Monica Civera and Laura Belvisi
Department of Chemistry, Università di Milano
Cyclic peptides and peptidomimetics are emerging as promising therapeutics for the modulation of protein-protein interactions because of their favorable properties, in terms of pharmacokinetic, bioavailability, metabolic stability and target specificity. For instance, cyclization, possibly combined with other conformational constraints, can significantly decrease the entropic penalty to obtain an active conformation, enhancing the binding affinity to a specific receptor.

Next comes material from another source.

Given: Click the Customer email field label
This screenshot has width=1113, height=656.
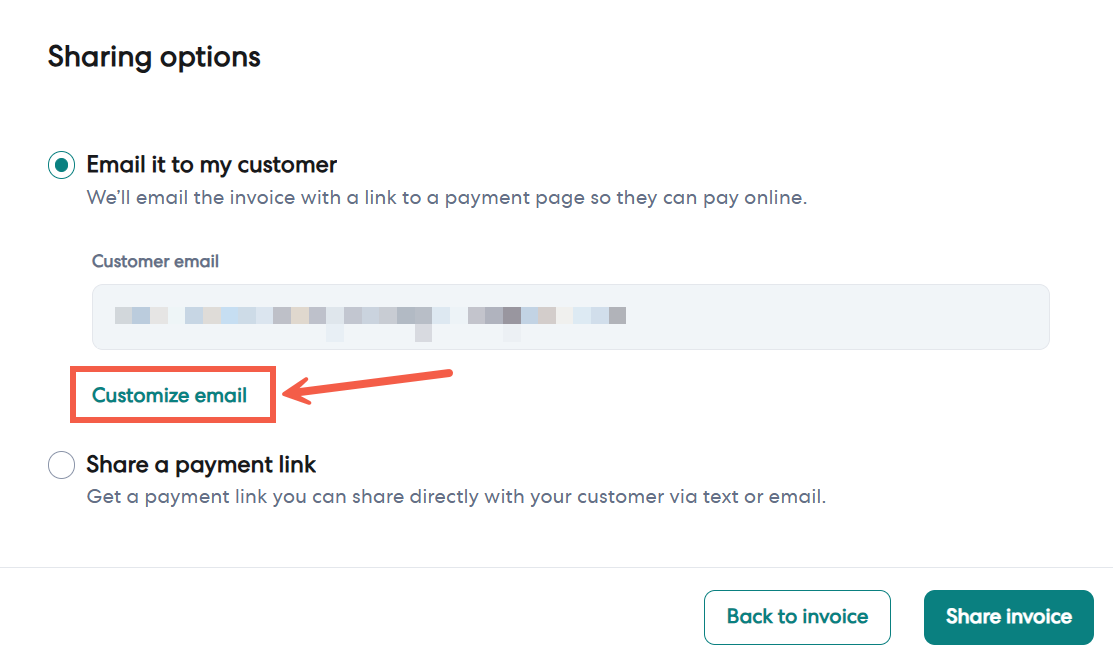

However, the computational study of cyclic systems is hampered by the critical problem to calculate their three-dimensional structures, both in the unbound and the bound state. Indeed, due to the constrained nature of cyclic peptides, most docking algorithms are unable to accomplish the concerted motions required for rigorous macrocycle conformation sampling. As a result, the use of poorly representative input structures strongly affects the predictability of molecular docking results. Thus, the exhaustive and reliable study of cyclopeptide conformations is increasingly regarded as an essential step prior to docking calculations and the use of multiple conformers has become the standard for the docking of cyclic systems.
Nevertheless, the comprehensive conformational sampling of cyclic peptides and peptidomimetics is not trivial: in these molecules, the investigation of equilibrium conformations is limited by the difficulties to cross high free-energy barriers and to perform the concerted rotation of several dihedrals required for the transition from one conformation to another. Moreover, the force fields implemented in molecular modeling softwares could be not appropriate for the structure determination of highly constrained cyclic peptides containing non-standard amino acids or peptidomimetic scaffolds.
In this workshop, the challenging issues affecting the computational study of cyclic peptides and peptidomimetics and some approaches for their solution will be discussed in the context of integrin ligands, where several cyclic peptides reached advanced phases of clinical investigation.
The presentation will also include an introduction to some tools from Schrodinger that have been successfully used in the study of cyclic peptidomimetic integrin ligands.